Numbers might not tell the whole story of any given fight, but sometimes they do tell quite a lot. And in the case of Georges St-Pierre vs. Nick Diaz, the Fightmetric numbers paint a pretty accurate picture of how the action went down.

What is most interesting about the digits is not GSP's output, nor the discrepancy between his connections and Diaz's, but instead, how little offense Diaz mounted. He is a volume striker by trade, yet he only mustered 136 significant strike attempts, connecting on just 41 of them.

The last time Diaz landed less than 100 significant strikes in a fight that went longer than one round was in 2009, when he fought Frank Shamrock.

Diaz's paltry output accurately illustrates how well St-Pierre shut him down and controlled the action, which resulted in a very one-sided decision.


Round 1

St-Pierre landed 12 significant strikes to Diaz's one. That GSP took essentially no damage was a product of three takedowns, which resulted in extended periods of ground control.

That was pretty much the theme of the night, though the trend softened a little as the action wore on.


Round 2

Diaz tripled his output in the second, landing three significant strikes. He was taken down just once, but that was only because St-Pierre was able to hold him down for the majority of the round on his first try.

St-Pierre's output also increased—he landed 18 significant strikes—keeping his significant edge and taking a firm hold on the scorecards.


Round 3

The third marked a stark improvement for Diaz, who mounted 15 significant strikes. St-Pierre landed 28 of his own, but at least Diaz got some kind of offense going.

He was able to do so because he prevented the takedown, stuffing three of five attempts launched against him. As importantly, he was able to get back to his feet when he was dragged down, and he opened up on the feet, landing a mix of leg kicks, jabs and hooks.

Though the numbers still greatly favor GSP in Round 3, at least they are indicative of a fight more than a mugging.


Round 4

The fourth was similar to the third in that Diaz stuffed three of five shots and parlayed these defensive stands into offensive attacks. But once again, they did not match up to those initiated by St-Pierre.

GSP's 24 significant strikes far exceeded Diaz's 11, securing him yet another round and accurately reflecting his continued, if lessened, dominance.


Round 5

The fifth was a continuation of the third and fourth frames, Diaz amassing some semblance of offense, but St-Pierre more than doubling the return. With a 23-11 edge in the final round's significant strikes column, the Canadian sealed the deal.

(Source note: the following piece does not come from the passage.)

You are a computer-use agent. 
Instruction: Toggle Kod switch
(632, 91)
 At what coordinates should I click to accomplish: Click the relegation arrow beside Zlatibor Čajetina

St-Pierre was content to stand for much of the fifth, attempting just two takedowns, landing only one. He got the better of the exchanges, though, so in terms of strikes, Round 5 fits in with the others seamlessly.



St-Pierre nearly tripled Diaz in significant strikes, largely because he spent so much time on top of him. That's typical of a GSP fight, but it was truly impressive how effectively he shut down such an active opponent.

It was certainly a frustrating night for Diaz, who mounted very little offense. In fact, it's a little surprising that the numbers were even as close as they are. 

In the end, it went very much like most fans expected, and the numbers look a lot like many fans would have guessed they would.

Not surprising then, but impressive all the same.